28 maggio 2015, Orietta Giorgio
Pezzali inedito torna in orbita con l'Astronave Max
Incontri ravvicinati del terzo tipo sono previsti lunedì prossimo. A dichiararlo è Max Pezzali
durante la presentazione del suo primo album di inediti dal 2011: “Astronave Max”. 

Con il suo nuovo disco sposta il proprio punto di vista osservando la realtà dall’alto per poterla raccontare come fosse “altro” da noi, grazie al suo pop alieno

Racconta del suo lavoro con entusiasmo: “L’astronave immaginaria, come la mia moto, è un mezzo di trasporto, quello che cerca chi cresce in provincia per fuggire via, salvo poi tornare sempre a casa. In realtà, è come se andassi in orbita, abbastanza in basso per vedere i dettagli delle cose, ma abbastanza in alto per vederle in prospettiva”. 
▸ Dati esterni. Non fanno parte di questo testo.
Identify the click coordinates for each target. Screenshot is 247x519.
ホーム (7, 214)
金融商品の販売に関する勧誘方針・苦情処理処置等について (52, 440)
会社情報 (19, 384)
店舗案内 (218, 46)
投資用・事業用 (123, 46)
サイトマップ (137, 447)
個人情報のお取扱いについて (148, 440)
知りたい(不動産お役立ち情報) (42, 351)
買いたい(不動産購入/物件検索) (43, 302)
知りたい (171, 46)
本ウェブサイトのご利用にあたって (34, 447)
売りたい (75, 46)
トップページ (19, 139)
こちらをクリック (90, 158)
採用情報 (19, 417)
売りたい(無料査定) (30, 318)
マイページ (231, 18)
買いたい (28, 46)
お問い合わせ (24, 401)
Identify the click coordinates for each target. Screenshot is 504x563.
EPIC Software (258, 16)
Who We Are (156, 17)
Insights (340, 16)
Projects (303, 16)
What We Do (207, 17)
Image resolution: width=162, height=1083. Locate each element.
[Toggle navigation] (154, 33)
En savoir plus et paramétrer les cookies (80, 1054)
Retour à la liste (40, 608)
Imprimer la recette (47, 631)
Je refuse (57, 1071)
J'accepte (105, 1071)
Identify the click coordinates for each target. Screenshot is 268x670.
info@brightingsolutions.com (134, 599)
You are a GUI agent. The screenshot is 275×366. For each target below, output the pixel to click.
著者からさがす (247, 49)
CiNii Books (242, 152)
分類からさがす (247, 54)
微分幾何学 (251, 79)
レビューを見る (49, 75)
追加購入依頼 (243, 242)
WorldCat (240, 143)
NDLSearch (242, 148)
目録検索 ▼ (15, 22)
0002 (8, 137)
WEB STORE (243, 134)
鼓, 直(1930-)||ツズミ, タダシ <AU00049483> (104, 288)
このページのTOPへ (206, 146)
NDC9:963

Osserva dalla sua astronave: “Al di là di tutto, viviamo un’epoca in cui ci sono tante opportunità e possibilità. I giovani di oggi hanno meno certezze ma neanche ieri ci era stato apparecchiato il futuro. Tra noi vedo più similitudini che differenze”. 

Nel singolo Astronave Madre dichiara una sua “perversione” aliena: “Mi piacciono da morire, i centri commerciali, non luoghi relegati lontani dal centro , lì, alle uscite della tangenziale e dei raccordi, si impara davvero a conoscere la contemporaneità. Sono sempre pieni di luce e nel nulla, hanno un ché di spaziale”. 

Perché un’astronave? Per fuggire o per cambiare punto di vista? Pezzali spiega: "Mi piaceva la parola astronave, dà l'impressione di quella fantascienza delle grandi navi spaziali che rappresentano l'evasione, andare in altri mondi: abbastanza lontano dalla Terra da vederla in prospettiva ma non abbastanza da staccarsene completamente. Bisognerebbe nella vita di tutti i giorni relativizzare".

 Il tour spaziale di Max partirà il 25 settembre toccando i palazzetti delle principali città italiane.